In Ayer’s debut supernatural-horror novel, a world-famous novelist seemingly has it all, but he still wants much, much more.
Walt Erickson’s ambition is almost as powerful as his novels, which enthrall millions of readers. But his girlfriend, Marie Moreau, knows that his life is actually a tangled web of secrets. It seems that Erickson; his genial agent, Mitch Conner; and a former Black Ops commando named Ian White are making use of an old, manual “Wordsmith” typewriter that’s forever warm to the touch and has terrible effects on anyone who touches its keys.
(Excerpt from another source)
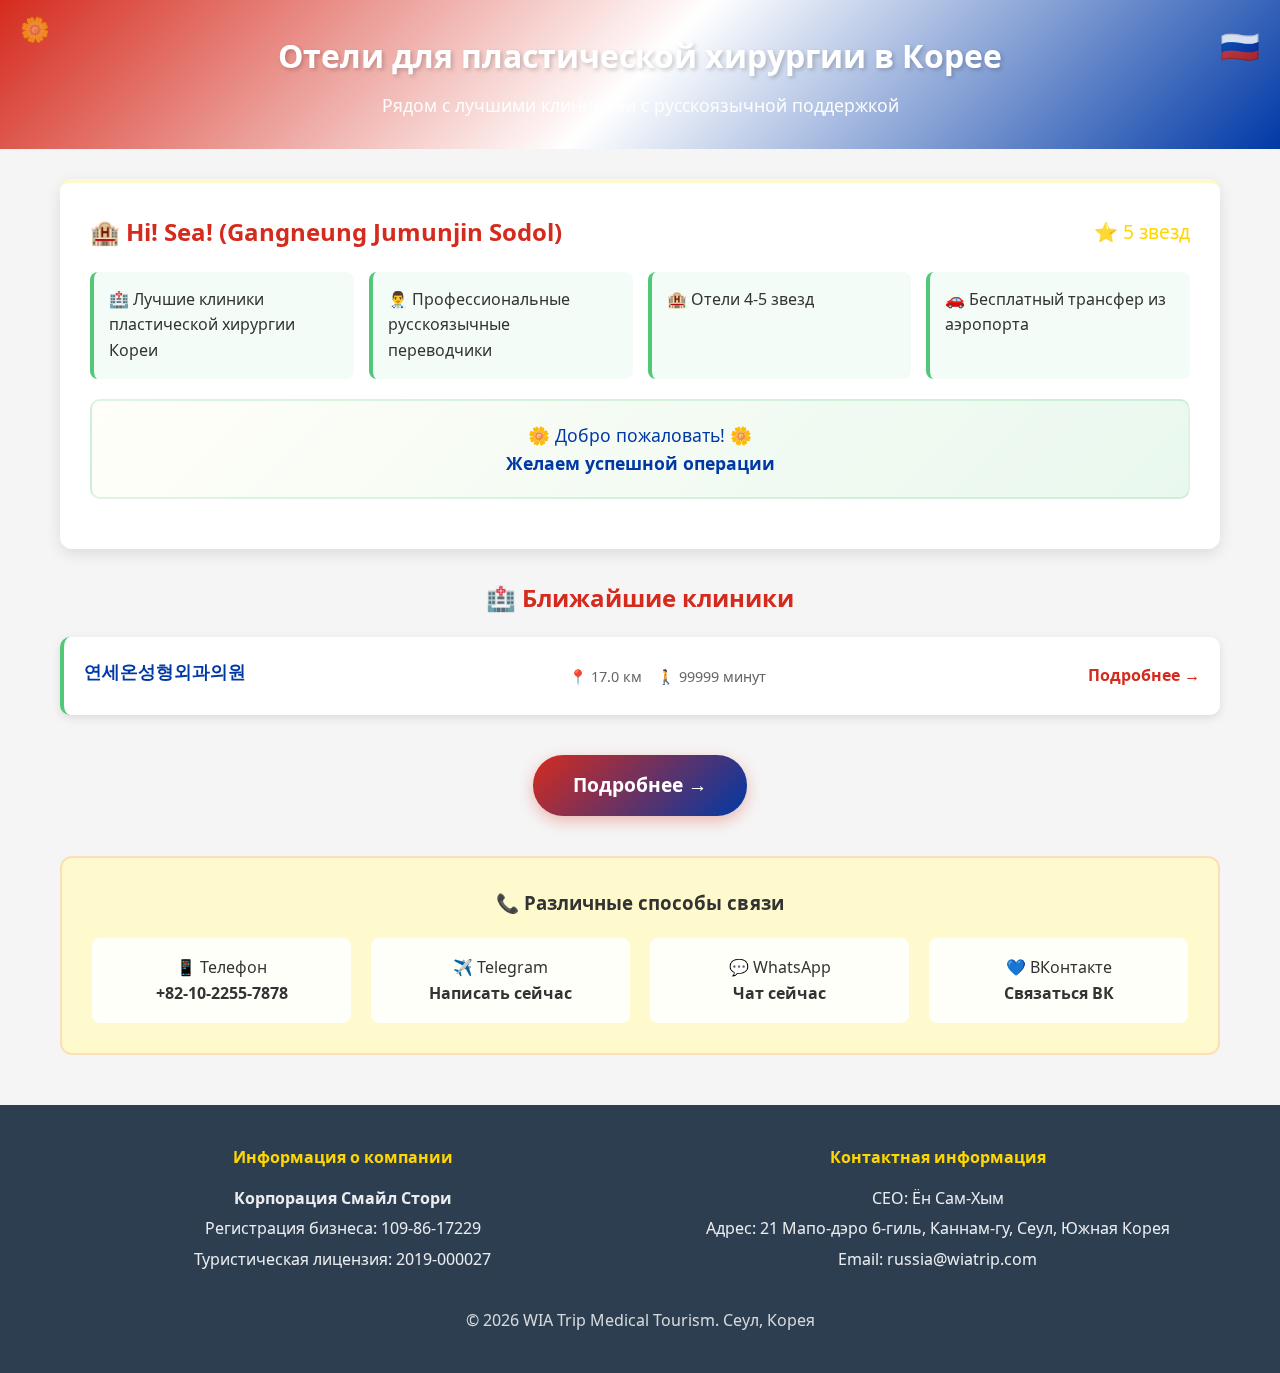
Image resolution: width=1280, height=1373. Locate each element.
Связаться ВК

As Erickson and company go about their bizarre business of producing murderously irresistible page-turners, Marie learns more and more about the man she loves. As Erickson’s carefully woven fabric of deception unravels, she begins to question how much she truly knows him at all. Erickson and his associates, in turn, face one ethical question after another, which all boil down to one simple idea: what would you do in the name of fame and wealth, and what price would you refuse to pay? As things get more complicated, Marie must find her own answers—or die in the attempt. In this novel, Ayer delivers a fast-paced plot that takes multiple turns, and he supports it with a cast of believable, well-defined players and solid, realistic dialogue. The tale does have an unsympathetic central character, but this fact is offset by its fantastic, entertainingly horrific premise—one that Ayer has clearly thought through in detail. He also uses the third-person narration to handle the story’s grislier aspects in a pleasingly matter-of-fact way: “It was not likely that someone would find the body buried in the middle of the desert, so smell was not really a concern. But he wanted the body to decompose as fast as possible.”
A suspenseful, imaginative, and well-told horror story.